As imagens, do programa 60 Minutes, mostram Rebekah tocando o rosto de Norris e o abraçando.

“Eu cresci olhando para este rosto”, diz a americana emocionada.

O irmão de Rebekah, Joshua, foi morto há três anos em um atropelamento e a família decidiu doar o rosto para Norris.

Richard Lee Norris, de 39 anos, vivia em reclusão após ter sido gravemente ferido por um acidente com uma arma de fogo em 1997. Até o transplante realizado por médicos da Universidade de Maryland, nos Estados Unidos, ele só saía à rua usando máscara.

Ele havia perdido seus lábios e seu nariz no acidente e tinha movimentos limitados na boca. Mas, depois do transplante, ele ganhou uma nova face com mandíbula, dentes e língua novos.

Reunião inédita

James Partridge, fundador e diretor-executivo da organização de caridade britânica que dá apoio a pessoas com deformações na face, a Changing Faces, diz que nunca houve um caso no qual a família do doador foi se encontrar com a pessoa que recebeu o rosto.

“Não sei de nenhum outro caso no qual a família do doador foi conhecer a pessoa que recebeu o rosto. E acho que o fato de estar acontecendo em público é bem surpreendente”, disse Partridge.

O fundador da Changing Faces também lembra de como a cirurgia de Norris foi complicada.
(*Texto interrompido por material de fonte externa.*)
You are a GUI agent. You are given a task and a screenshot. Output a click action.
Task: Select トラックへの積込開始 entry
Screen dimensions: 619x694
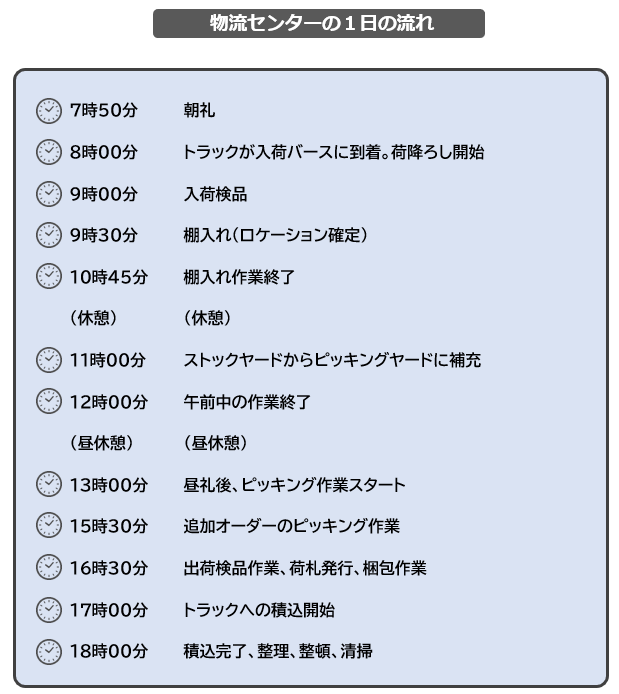[258, 610]
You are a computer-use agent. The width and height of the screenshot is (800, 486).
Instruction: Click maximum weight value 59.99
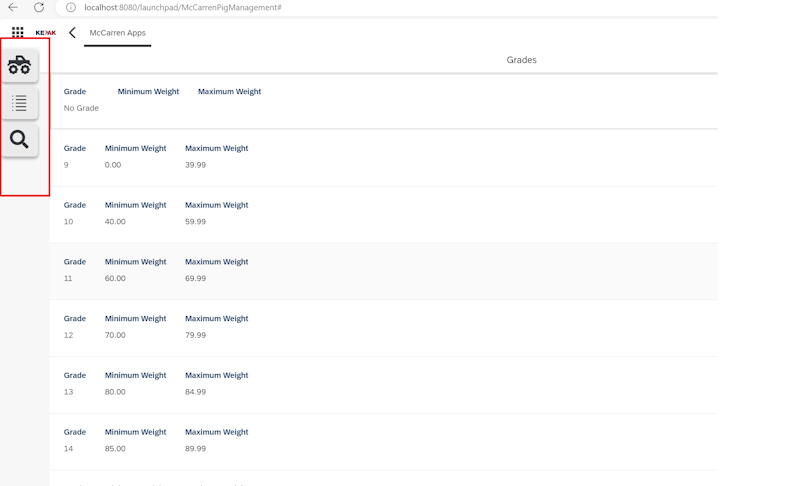pyautogui.click(x=195, y=222)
“As complexidades da cirurgia são colossais. Este homem praticamente não tinha a parte média da face, por isso, os cirurgiões trouxeram o rosto do doador completo e praticamente juntaram (ao rosto do receptor).”

“É claro que o risco de um fracasso (no procedimento) é enorme, provavelmente 50%. Então, ele passou por uma grande série de operações”, afirmou.

“E há o ajuste psicológico, que é muito grande também. Já é muito difícil olhar para o próprio rosto quando ele está sendo reconstruído. (Imagine) Olhar para o próprio rosto quando ele não é mais seu, é o rosto de outro pessoa.”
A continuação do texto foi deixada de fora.